*TEXTE FOURNI*:
Le journaliste Zied El Heni a adressé, ce vendredi 7 novembre 2025, une lettre ouverte à l’opposant politique Jaouhar Ben Mbarek, actuellement en grève de la faim sauvage à la prison de Belli. Tout en saluant son engagement pour la défense de la démocratie et son opposition au processus instauré par le président de la République Kaïs Saïed, il l’appelle à mettre fin à la grève, estimant qu’elle constitue « une défaite » et qu’elle inflige une douleur insoutenable à ses proches, notamment à son père, l’ancien militant Ezzeddine Hazgui, et à sa sœur, l’avocate Dalila Ben Mbarek.
Zied El Heni reconnaît la colère et la détermination de Jaouhar Ben Mbarek, emprisonné depuis près de trois ans dans le cadre d’une « affaire politique ». Mais il estime que « l’abandon du corps n’est pas un acte de résistance » et exhorte l’opposant à « se relever » et à ne pas céder au désespoir : « Le militant ne se rend pas, même lorsque tout semble perdu », écrit-il.

Un état de santé alarmant
Cette lettre intervient alors que les alertes se multiplient autour de la santé de Jaouhar Ben Mbarek.
Jeudi 6 novembre 2025, l’avocat Karim Marzouki a indiqué à l’issue d’une visite à la prison de Belli que l’état de santé de l’opposant est désormais « très affaibli ».
Jaouhar Ben Mbarek mène depuis le 29 octobre une grève de la faim sauvage, c’est-à-dire sans nourriture, sans eau et sans médicaments.
« Ma décision est définitive, il n’y aura pas de retour en arrière », aurait-il murmuré, ajoutant : « J’aime la vie, mais j’aime la vie qui a un sens, pas une vie absurde. »
La journaliste Monia Arfaoui a évoqué un « choc » à la lecture du témoignage de l’avocat, rappelant l’image d’un homme « débordant d’énergie, d’argumentation et de mouvement ».

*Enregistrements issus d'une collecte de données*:
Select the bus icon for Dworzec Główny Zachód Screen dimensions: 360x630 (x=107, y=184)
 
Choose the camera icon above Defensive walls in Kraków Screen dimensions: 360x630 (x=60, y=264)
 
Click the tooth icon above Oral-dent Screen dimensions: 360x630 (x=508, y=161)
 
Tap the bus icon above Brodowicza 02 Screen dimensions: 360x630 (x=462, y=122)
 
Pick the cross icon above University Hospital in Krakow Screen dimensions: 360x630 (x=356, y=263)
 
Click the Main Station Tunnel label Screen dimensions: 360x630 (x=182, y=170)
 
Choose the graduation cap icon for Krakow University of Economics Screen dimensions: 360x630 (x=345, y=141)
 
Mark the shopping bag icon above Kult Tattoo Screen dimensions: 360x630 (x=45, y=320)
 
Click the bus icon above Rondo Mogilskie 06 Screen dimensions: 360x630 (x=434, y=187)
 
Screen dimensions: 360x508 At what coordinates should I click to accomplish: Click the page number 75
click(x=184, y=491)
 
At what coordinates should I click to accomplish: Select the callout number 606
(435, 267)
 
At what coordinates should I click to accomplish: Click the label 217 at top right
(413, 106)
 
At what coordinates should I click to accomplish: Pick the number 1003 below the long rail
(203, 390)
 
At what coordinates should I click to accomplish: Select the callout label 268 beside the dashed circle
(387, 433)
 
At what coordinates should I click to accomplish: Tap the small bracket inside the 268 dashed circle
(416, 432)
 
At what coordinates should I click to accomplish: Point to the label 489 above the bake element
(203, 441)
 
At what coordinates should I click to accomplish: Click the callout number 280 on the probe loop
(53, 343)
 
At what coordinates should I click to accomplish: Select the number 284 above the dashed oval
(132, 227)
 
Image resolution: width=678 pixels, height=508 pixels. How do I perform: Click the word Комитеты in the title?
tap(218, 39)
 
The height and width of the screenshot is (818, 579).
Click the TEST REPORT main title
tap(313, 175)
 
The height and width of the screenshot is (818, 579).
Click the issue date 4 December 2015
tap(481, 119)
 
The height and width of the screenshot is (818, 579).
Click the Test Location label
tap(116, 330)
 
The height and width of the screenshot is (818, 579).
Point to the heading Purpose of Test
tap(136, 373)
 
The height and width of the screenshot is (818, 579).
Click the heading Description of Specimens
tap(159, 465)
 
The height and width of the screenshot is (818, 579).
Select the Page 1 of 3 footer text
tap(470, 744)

*CONSIGNE*:
Répondez aux questions suivantes à partir du texte sur la grève de la faim de Jaouhar Ben Mbarek :
(a) À quelle date Zied El Heni a-t-il adressé sa lettre ouverte ?
(b) Depuis quelle date Jaouhar Ben Mbarek mène-t-il sa grève de la faim ?
(c) Quel avocat a rendu visite à l'opposant à la prison de Belli le jeudi 6 novembre 2025 ?
La liste ci-dessus est sans rapport avec le texte.

*RÉPONSE*:
(a) Le vendredi 7 novembre 2025.
(b) Depuis le 29 octobre.
(c) Karim Marzouki.